# Really Sharp Spikes/Calks



## slowp (Jan 20, 2011)

On my last trip to the Candy Store For Guys, I grabbed a bag of new spikes for my rubber calks. I did make sure that they were not Redwood/Cedar spikes. The bag said, "Ice Spikes" on it. 

I replaced the old ones. Carefully. The new ones are sharper and a wee bit longer than the regular ones. There isn't a problem with them picking up every scrap of wood on the hillside, but the landings are not operating yet. The problem is, they are sharp and I have had close calls with spiking my rubber boots. I almost need to wear gloves to put them on.

They are working wonderfully on the steep hellside we are on. It is steep, has lots of blowdown, and lots of what the fallers are calling "Old Growth Vine Maple." The latter would be vine maple four to five inches in diameter growing in various contorted shapes.

Have any of you heard of Ice Spikes?


----------



## Gologit (Jan 20, 2011)

What's ice?  Sorry, I couldn't resist that. I wonder if they make them for WESCOS? WESCO spikes must be made out of something different than they used to be. Seems like they wear down a lot faster.


----------



## madhatte (Jan 20, 2011)

Madsen's used to sell these awesome calks they called "Golf Spikes". They had a square base that needed an adapter, which fit on your standard spanner wrench. They were only a bit longer than the normal calks, but they were way harder and took forever to wear down. I wish I knew where to find them still.


----------



## 2dogs (Jan 20, 2011)

madhatte said:


> Madsen's used to sell these awesome calks they called "Golf Spikes". They had a square base that needed an adapter, which fit on your standard spanner wrench. They were only a bit longer than the normal calks, but they were way harder and took forever to wear down. I wish I knew where to find them still.


 
It is about time I replaced the spikes on my rubber boots. They're getting rounded off. There is a small patch of smooth concrete at the diesel tanks and man that is scary trying to walk 10 feet in and back in corks. I slipped last year and wound up on my tail end. 

Oh and about ice. Does it exist outside an ice maker?


----------



## slowp (Jan 20, 2011)

madhatte said:


> Madsen's used to sell these awesome calks they called "Golf Spikes". They had a square base that needed an adapter, which fit on your standard spanner wrench. They were only a bit longer than the normal calks, but they were way harder and took forever to wear down. I wish I knew where to find them still.
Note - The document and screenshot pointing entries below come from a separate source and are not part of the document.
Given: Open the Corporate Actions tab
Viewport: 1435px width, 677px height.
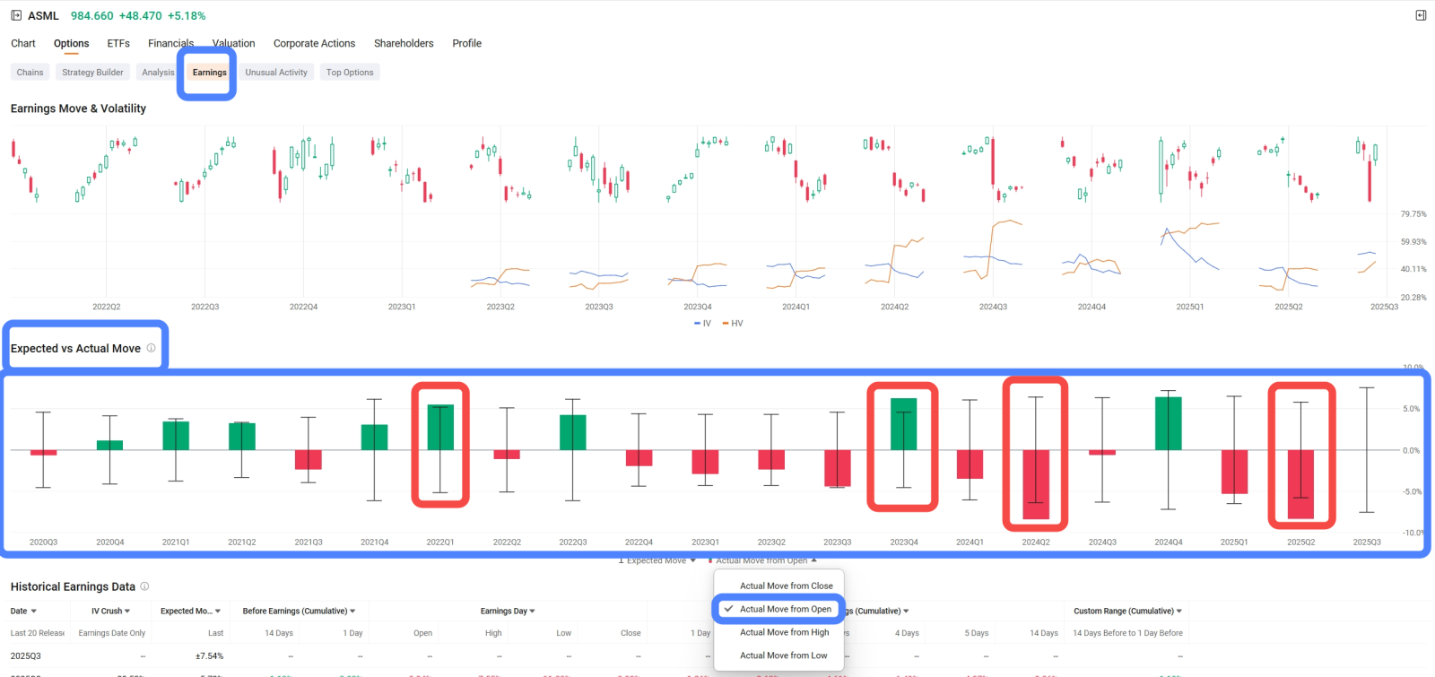Looking at the screenshot, I should tap(314, 43).
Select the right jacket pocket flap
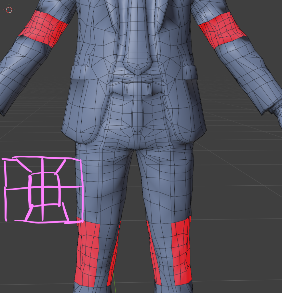Screen dimensions: 282x293 click(190, 72)
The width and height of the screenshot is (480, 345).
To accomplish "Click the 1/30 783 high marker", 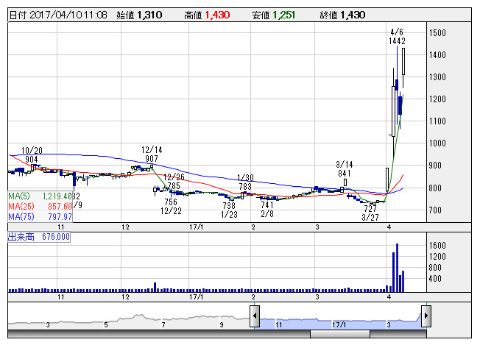I will pos(245,182).
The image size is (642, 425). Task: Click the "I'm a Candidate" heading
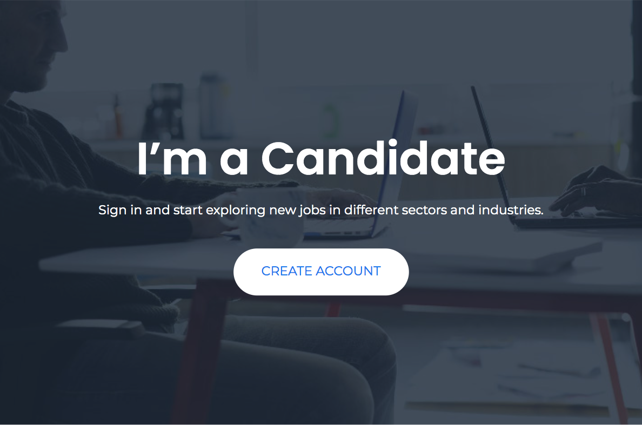[x=321, y=158]
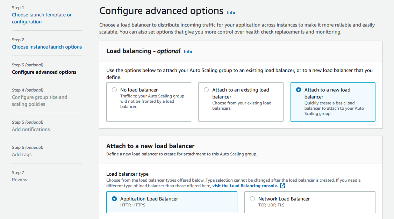Click the Add notifications step in sidebar
The height and width of the screenshot is (219, 394).
[31, 129]
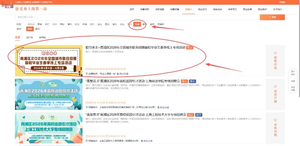The image size is (300, 146).
Task: Click the 乐业上海第一站 site logo
Action: 31,9
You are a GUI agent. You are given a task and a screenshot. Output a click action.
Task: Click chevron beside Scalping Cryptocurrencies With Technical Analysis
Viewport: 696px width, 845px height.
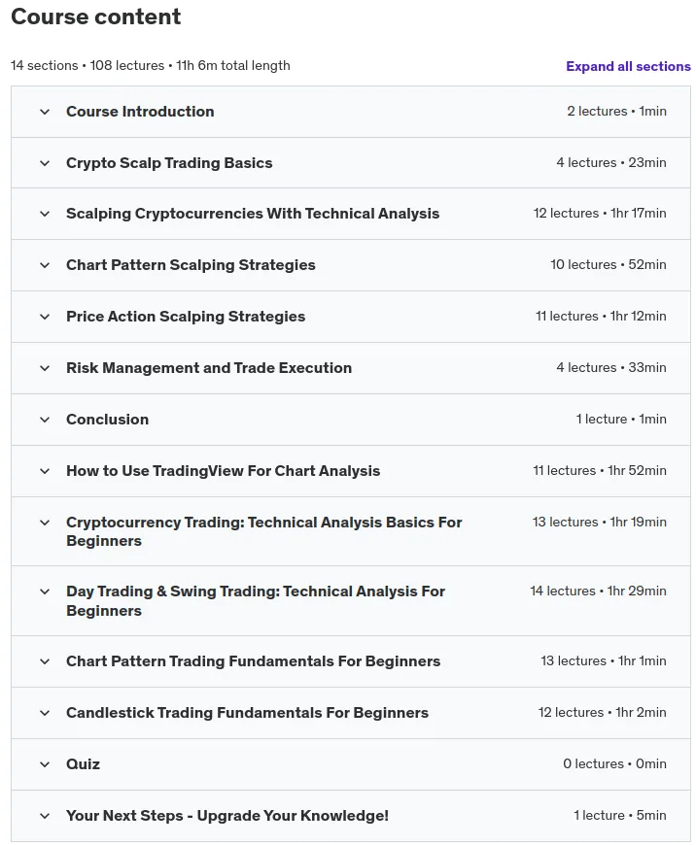pos(45,214)
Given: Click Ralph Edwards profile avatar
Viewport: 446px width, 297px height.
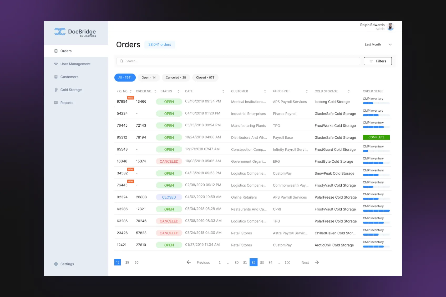Looking at the screenshot, I should tap(391, 27).
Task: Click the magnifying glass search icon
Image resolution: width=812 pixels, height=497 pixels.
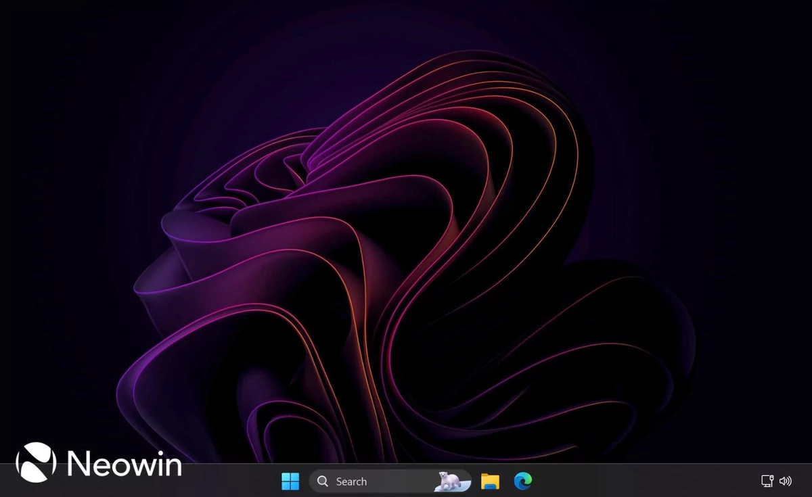Action: [x=323, y=481]
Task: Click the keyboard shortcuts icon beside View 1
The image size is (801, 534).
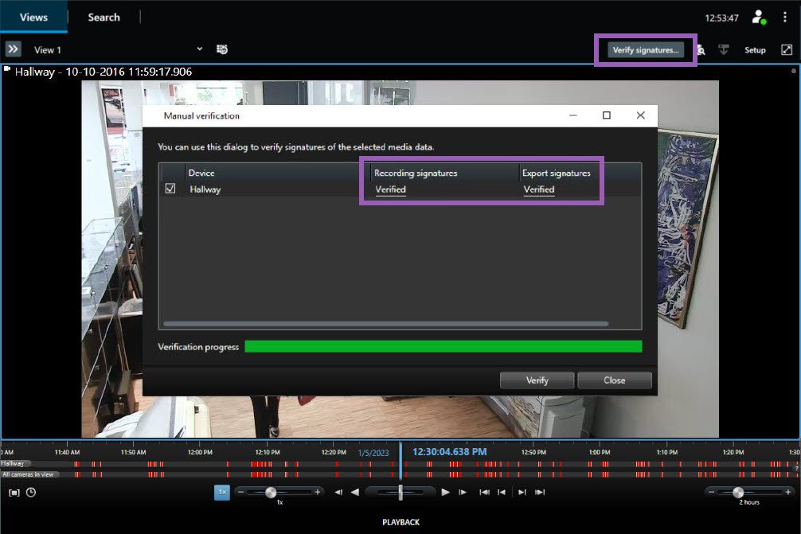Action: click(x=221, y=49)
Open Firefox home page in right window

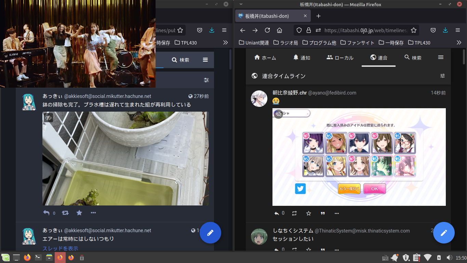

I'm thinking these may be related. I walked down a road with them yesterday. It had ice and snow on it. They are still deadly, painfully, sharp.


----------



## nhlogga (Jan 24, 2011)

I buy my spikes at Hoffmans. They last longer than anything I have tried. Of course I wear them till they are flat.


----------



## slowp (Jan 24, 2011)

I guess it had been a while. I just compared the "ice spikes" to regular ones and there is no difference. What with our Spring Thaw I am tuning up the Kuliens and may be wearing them tomorrow.


----------



## ru55ell (Jan 24, 2011)

I use ceramic caulks from Madsens. They last and last. They cost double what other spike cost but well worth it. They may not be in the cat. so you should ask. When the boots wear out I salvage the spikes for the next pair. With caulks, ice becomes your friend.

ru55ell


----------



## tramp bushler (Feb 1, 2011)

You guysmean. CORKS. caulk gets squeezed out of a caulking gun.


----------



## forestryworks (Feb 1, 2011)

tramp bushler said:


> You guysmean. CORKS. caulk gets squeezed out of a caulking gun.


----------



## Gologit (Feb 1, 2011)

tramp bushler said:


> You guysmean. CORKS. caulk gets squeezed out of a caulking gun.


 
Yup...but no matter how you spell it, it's always pronounced *corks.*


----------



## slowp (Feb 1, 2011)

Gologit said:


> Yup...but no matter how you spell it, it's always pronounced *corks.*



Yes. Unless you spell it spikes and then they should not be called sporks because that is something you eat with when camping.


----------



## 2dogs (Feb 1, 2011)

tramp bushler said:


> You guysmean. CORKS. caulk gets squeezed out of a caulking gun.


 
Nice to see you're still around.


----------



## tramp bushler (Feb 2, 2011)

Yup. Still walking upright under my hardhat. Wishing there was a tower logger around here to help me splice some 1" line. I need to make up a couple straps for logging with my Duce an half. .. I can't haul enough wood per trip on the highway to make it pay to keep the dozed I was renting. I put in a bunch of winter road with it before I sent it back. No doubt it will be a learning experience.


----------